Parents’ attitudes have a certain impact on their children’s discussion of marriage. Both men and women should try to make a good impression on each other’s parents in the process of communication. The latest article in the times of India on November 13 summarized “8 reminders to see elders”. It is worth reading by young men and women.

1. Dress appropriately first impressions may not be final, but they do produce lasting memories. When meeting each other’s parents, clothes should not be too sexy or fancy as when both parties are dating. It is better to choose relatively formal clothes. Of course, don’t wear too formal. A shirt with jeans is simple and fashionable, which is a good choice.

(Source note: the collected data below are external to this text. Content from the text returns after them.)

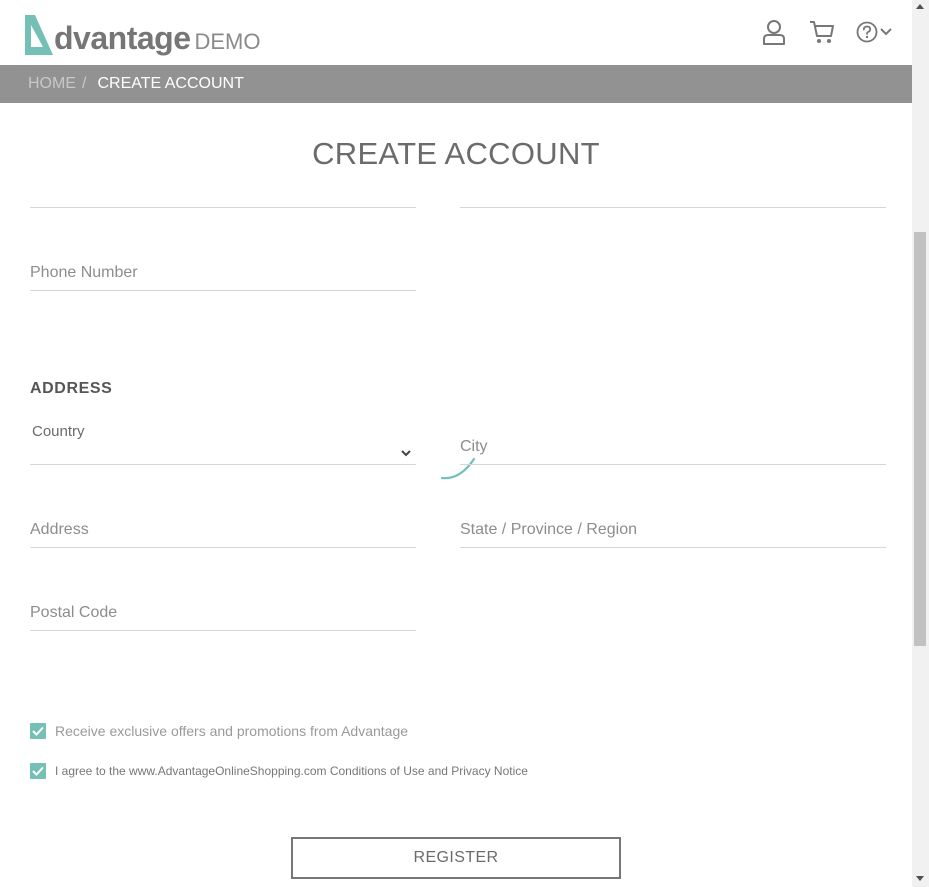 The image size is (929, 887). Describe the element at coordinates (72, 388) in the screenshot. I see `address-section-title: ADDRESS` at that location.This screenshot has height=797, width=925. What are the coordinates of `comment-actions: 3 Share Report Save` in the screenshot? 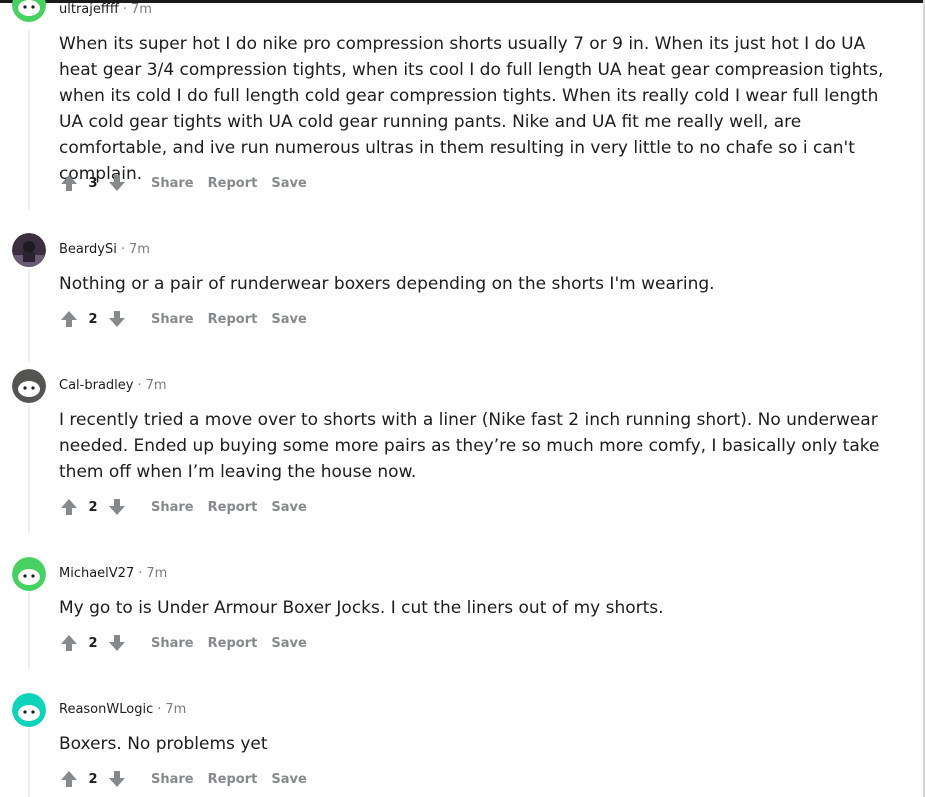 It's located at (183, 183).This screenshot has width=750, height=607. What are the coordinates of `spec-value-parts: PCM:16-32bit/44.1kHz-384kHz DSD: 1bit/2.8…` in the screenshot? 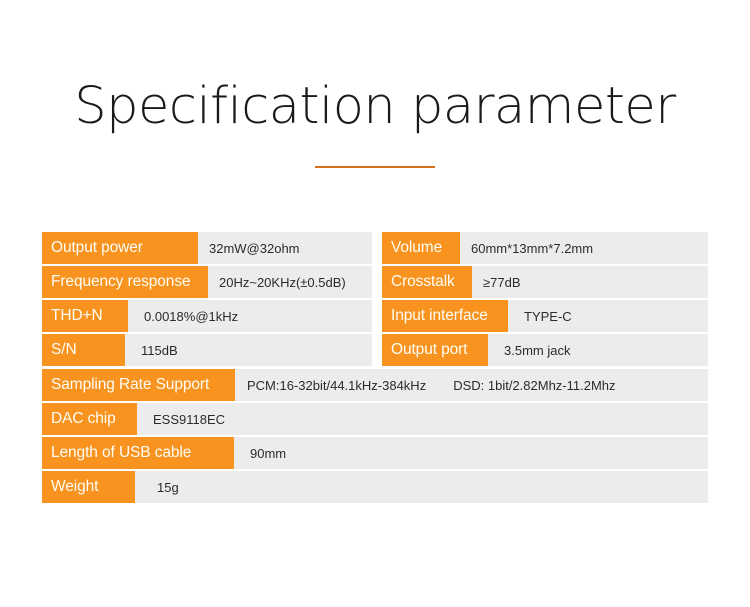 It's located at (472, 385).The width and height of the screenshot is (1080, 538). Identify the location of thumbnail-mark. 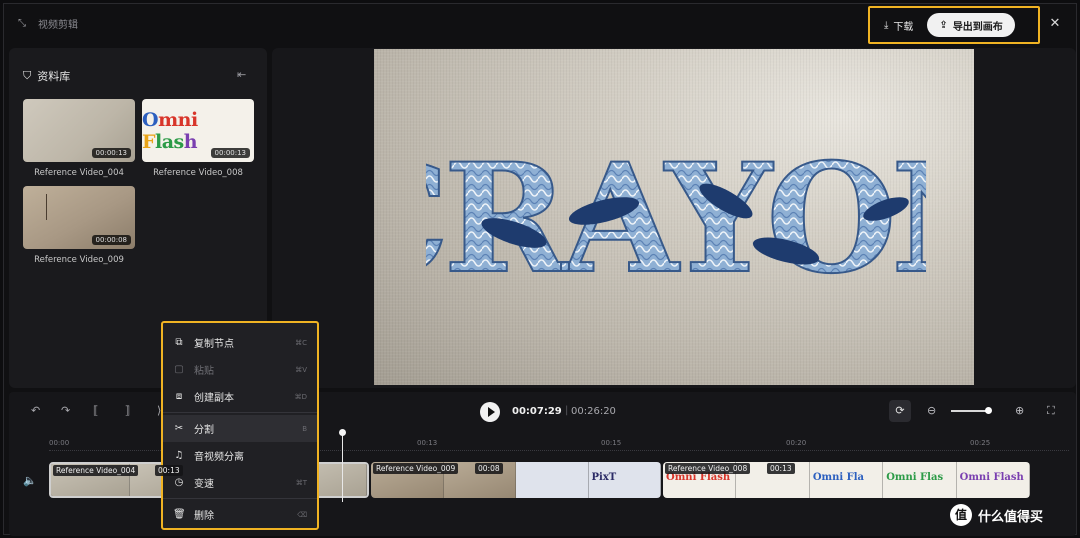
(46, 207).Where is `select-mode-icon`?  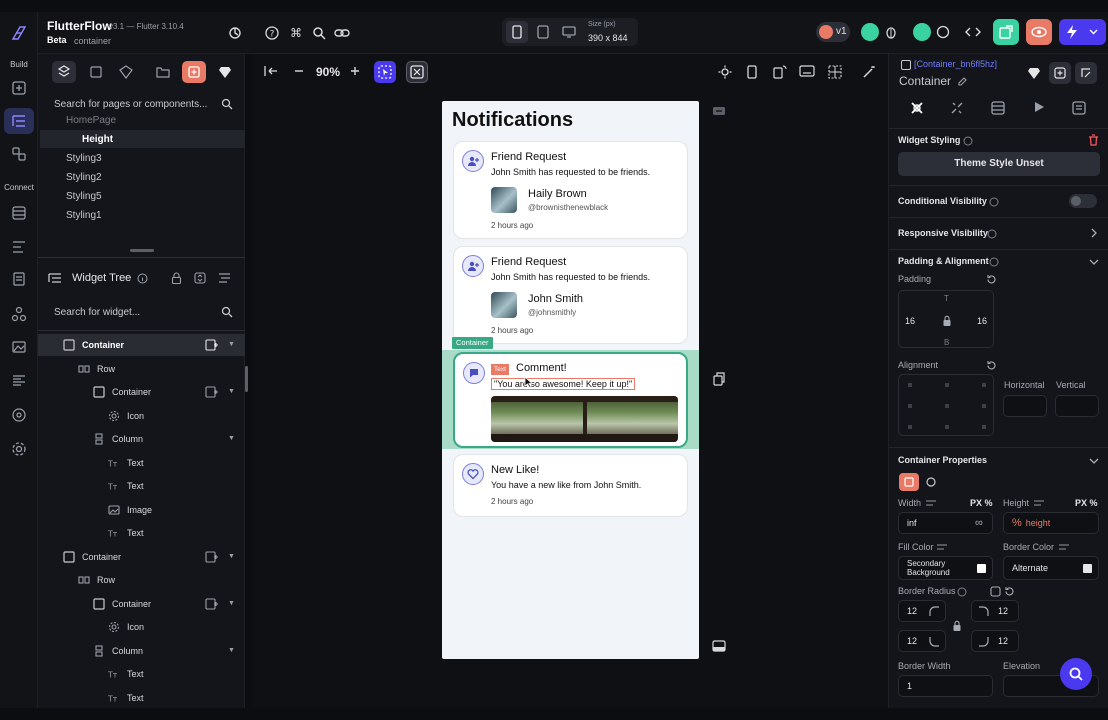 select-mode-icon is located at coordinates (385, 72).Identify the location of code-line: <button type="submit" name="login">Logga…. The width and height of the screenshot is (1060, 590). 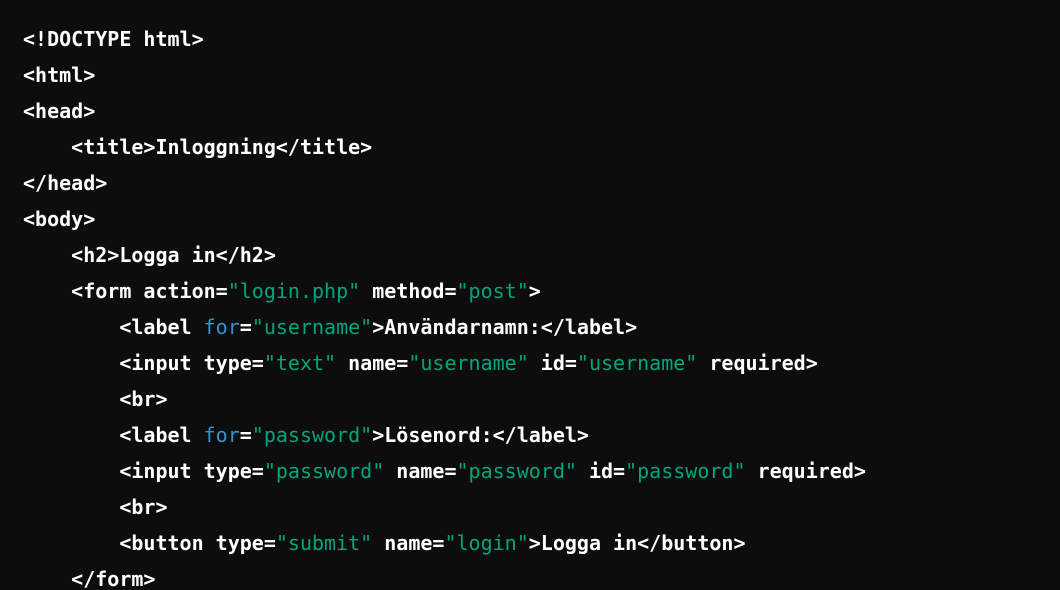
(542, 550).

2. Bring gifts it’s better not to see each other’s parents empty handed for the first time. A suitable gift is actually a way to show respect to each other’s parents. You can choose a gift that your parents need or need together with your friends. Don’t choose gifts that are too expensive or too beautiful. Gifts should be given in a concise and practical manner to avoid the “sense of bribery”.

3. Be fully prepared the purpose of the first visit to the parents of the other party is to win the favor of the elderly. Take the attitude of job interview and do your homework. If possible, learn as much about each other’s parents as possible, understand each other’s “family culture”, and ask the object what his or her parents like or dislike. These preparations help to communicate with each other’s parents more smoothly.

4. Be good at listening after the small talk, listen to the arrangement of the other party’s parents and listen to them speak first. Avoid being “too enthusiastic” or “too formal”. After that, tell your parents about yourself. Before that, it’s better to “rehearse” with your male (female) friend how to talk with their elders.

5. Don’t scold the object when you meet the elders of the other party, your male (female) friend is most likely to be the main topic. But don’t dig into some of your partner’s private stories in front of their parents. The parents of the other Party expect to stop talking about their children, which is also respect for your male (female) friends.

6. Don’t be a “know it all” it’s good that you may know everything about your male (female) friends’ preferences for clothing color and food taste, but it’s not good if you keep talking in front of each other’s parents. You know, they know more about their children than you do. Every family has a strong sense of self-protection. If you really love each other, they will feel as if they have been with you for many years.

7. Avoid intimacy when sitting with a man (friend), you should avoid holding hands and hugging. Of course, the parents of the other party know that you are in love, but in front of your elders, you should maintain elegance and decency, and never “show off” intimacy.

8. Don’t care too much about the topic of your ex boyfriend (girlfriend) during the conversation, you may sometimes mention your target’s former male (female) friend. Don’t be too concerned at this time. After all, this is his (her) past. You can laugh it off and simply change the topic. Your partner and parents will like you more because of your generosity.